ゲルマ温浴の歴史

 

ゲルマ温浴は、ゲルマニウム(原子番号32 Ge)を含む化合物を溶かした42-43度の湯に、15-30分程度手足をつけて温浴を行う入浴方法。


歴史

1984年頃、当時プロ野球西武ライオンズ監督であった広岡達郎氏が使用、宣伝した事もあり知名度が上がり、雑誌などで取り上げられブームとなった。しかし、毒性を持つ無機ゲルマニウムを溶かした食品を売る業者が現れ、中毒症や死亡事故が起こり、当時の厚生省からゲルマニウムの飲用についての指導が入り下火となった。その後、2004年頃にも多くの有名人が使用したことで雑誌に取り上げられ、ブームとなった。

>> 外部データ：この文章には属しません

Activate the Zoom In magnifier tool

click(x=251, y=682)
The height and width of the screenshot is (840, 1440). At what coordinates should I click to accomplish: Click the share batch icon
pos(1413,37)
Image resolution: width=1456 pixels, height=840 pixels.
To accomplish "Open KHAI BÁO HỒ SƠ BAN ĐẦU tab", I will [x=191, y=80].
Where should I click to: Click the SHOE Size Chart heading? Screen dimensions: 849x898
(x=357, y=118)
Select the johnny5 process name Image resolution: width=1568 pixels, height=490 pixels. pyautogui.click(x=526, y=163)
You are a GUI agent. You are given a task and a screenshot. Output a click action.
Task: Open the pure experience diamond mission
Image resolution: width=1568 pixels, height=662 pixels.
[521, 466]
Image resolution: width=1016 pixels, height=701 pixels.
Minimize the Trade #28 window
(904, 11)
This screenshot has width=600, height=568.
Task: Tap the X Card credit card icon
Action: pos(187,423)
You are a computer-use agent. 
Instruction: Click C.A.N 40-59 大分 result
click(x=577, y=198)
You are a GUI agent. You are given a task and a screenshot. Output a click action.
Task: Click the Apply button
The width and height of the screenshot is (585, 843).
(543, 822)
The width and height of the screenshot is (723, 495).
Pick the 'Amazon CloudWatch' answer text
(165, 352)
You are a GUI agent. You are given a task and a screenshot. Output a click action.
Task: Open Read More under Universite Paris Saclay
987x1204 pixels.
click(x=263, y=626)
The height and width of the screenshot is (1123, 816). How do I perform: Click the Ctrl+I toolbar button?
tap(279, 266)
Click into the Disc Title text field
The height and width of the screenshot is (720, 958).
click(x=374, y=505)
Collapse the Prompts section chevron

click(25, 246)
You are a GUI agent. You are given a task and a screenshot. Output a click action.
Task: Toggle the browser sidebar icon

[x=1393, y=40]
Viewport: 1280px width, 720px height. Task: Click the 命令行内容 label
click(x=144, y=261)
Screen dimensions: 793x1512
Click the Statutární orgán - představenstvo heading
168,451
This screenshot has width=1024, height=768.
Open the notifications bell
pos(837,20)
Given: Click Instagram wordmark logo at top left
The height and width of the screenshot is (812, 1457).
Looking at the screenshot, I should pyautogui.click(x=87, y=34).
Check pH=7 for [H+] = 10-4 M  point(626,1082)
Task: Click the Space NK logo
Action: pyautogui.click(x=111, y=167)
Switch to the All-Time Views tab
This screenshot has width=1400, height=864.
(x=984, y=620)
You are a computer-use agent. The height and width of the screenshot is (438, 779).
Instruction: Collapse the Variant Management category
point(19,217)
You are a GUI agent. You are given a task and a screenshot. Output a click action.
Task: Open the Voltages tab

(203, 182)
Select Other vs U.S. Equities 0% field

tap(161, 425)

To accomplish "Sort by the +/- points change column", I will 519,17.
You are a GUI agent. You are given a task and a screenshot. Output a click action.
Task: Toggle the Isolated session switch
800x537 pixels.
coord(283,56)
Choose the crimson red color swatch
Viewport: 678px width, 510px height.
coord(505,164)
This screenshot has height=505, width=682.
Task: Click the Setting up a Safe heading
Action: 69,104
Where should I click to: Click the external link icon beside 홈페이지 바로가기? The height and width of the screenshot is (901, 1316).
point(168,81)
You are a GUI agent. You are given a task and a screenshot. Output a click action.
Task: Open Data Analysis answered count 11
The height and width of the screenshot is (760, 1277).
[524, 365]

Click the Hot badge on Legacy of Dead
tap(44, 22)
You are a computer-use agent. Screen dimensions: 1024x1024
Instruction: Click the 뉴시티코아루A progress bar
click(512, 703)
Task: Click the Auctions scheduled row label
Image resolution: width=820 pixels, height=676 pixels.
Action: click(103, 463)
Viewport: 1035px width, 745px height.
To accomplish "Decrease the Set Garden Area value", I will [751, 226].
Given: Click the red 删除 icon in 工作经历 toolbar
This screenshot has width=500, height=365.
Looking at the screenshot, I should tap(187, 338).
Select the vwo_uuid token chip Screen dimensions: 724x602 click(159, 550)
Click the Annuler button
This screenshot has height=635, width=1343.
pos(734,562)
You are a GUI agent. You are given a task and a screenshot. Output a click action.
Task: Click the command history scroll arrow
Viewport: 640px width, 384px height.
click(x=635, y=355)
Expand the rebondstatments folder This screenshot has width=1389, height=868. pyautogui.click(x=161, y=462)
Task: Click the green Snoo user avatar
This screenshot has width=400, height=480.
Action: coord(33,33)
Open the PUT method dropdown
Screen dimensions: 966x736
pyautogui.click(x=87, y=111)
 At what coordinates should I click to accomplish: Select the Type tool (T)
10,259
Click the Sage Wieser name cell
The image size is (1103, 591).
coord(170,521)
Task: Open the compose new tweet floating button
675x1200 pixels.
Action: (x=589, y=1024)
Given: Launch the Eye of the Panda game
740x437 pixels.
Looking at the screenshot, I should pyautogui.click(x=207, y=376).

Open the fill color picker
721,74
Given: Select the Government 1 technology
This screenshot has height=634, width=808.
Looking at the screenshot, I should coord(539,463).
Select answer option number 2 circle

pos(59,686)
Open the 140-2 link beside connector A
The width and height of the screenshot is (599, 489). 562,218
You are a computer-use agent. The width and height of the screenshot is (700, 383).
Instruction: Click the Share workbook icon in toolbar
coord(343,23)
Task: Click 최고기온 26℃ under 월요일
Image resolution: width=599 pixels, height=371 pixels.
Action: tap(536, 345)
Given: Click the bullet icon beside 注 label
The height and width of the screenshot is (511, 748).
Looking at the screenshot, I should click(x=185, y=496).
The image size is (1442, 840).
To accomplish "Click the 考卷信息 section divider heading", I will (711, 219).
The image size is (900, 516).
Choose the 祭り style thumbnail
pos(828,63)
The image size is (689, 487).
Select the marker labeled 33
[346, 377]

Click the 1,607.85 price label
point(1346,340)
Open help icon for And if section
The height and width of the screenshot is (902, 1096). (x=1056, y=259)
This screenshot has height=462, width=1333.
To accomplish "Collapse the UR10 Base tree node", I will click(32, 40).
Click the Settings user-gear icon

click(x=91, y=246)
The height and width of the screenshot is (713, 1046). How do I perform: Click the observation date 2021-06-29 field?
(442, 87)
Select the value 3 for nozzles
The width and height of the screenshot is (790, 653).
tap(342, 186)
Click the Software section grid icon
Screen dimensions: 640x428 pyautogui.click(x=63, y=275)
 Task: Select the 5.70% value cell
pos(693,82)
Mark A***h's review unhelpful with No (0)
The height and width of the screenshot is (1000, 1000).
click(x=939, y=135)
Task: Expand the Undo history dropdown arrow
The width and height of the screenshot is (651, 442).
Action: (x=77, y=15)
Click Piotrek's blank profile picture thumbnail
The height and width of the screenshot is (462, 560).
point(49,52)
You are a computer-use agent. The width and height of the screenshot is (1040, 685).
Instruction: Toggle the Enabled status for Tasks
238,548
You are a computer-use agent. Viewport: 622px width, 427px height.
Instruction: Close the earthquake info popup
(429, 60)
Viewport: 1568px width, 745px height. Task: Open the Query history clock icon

現在では、痩身美容・リラクゼーション・鍼灸治療などに他の療法や入浴剤(漢方薬など)と組み合わせで用いられる場合が多く、サウナ・岩盤浴などと並び温熱療法の比較的ポピュラーな存在となっている。なお、現在までのところ、ゲルマニウム温浴での事故は報告されていない。


ゲルマ温浴の効果

主な効果として、血行促進、発汗、冷え性・肩こりの改善、体内の酸素を豊富にする、老廃物を排泄(デトックス)、インターフェロンの誘発、これ等による体質改善効果が上げられると言われている。中でも発汗効果が大きいと言われ愛好者も多い。しかし、これらの効果や効能は科学的あるいは医学的に臨床実証されていないため科学的根拠は不明である。


ゲルマ温浴の根拠と問題点

主な効果は、手足の温浴による温熱、入浴効果によるところが大きいと考えられており、ゲルマニウム自体の効能や効果についての科学的根拠は立証されていないため注意が必要。一般的にゲルマニウムの皮膚からの吸収はほぼないと考えられているため、ゲルマニウム自体の効力・毒性がどこまで当てはまるかどうか不明である。ゲルマニウム自体を飲むことは危険が報告されているが、現在、多くの市販の入浴剤にゲルマニウムが配合されており、現状入浴に関しての問題点は報告されていないため特に健康被害などの問題はないようである。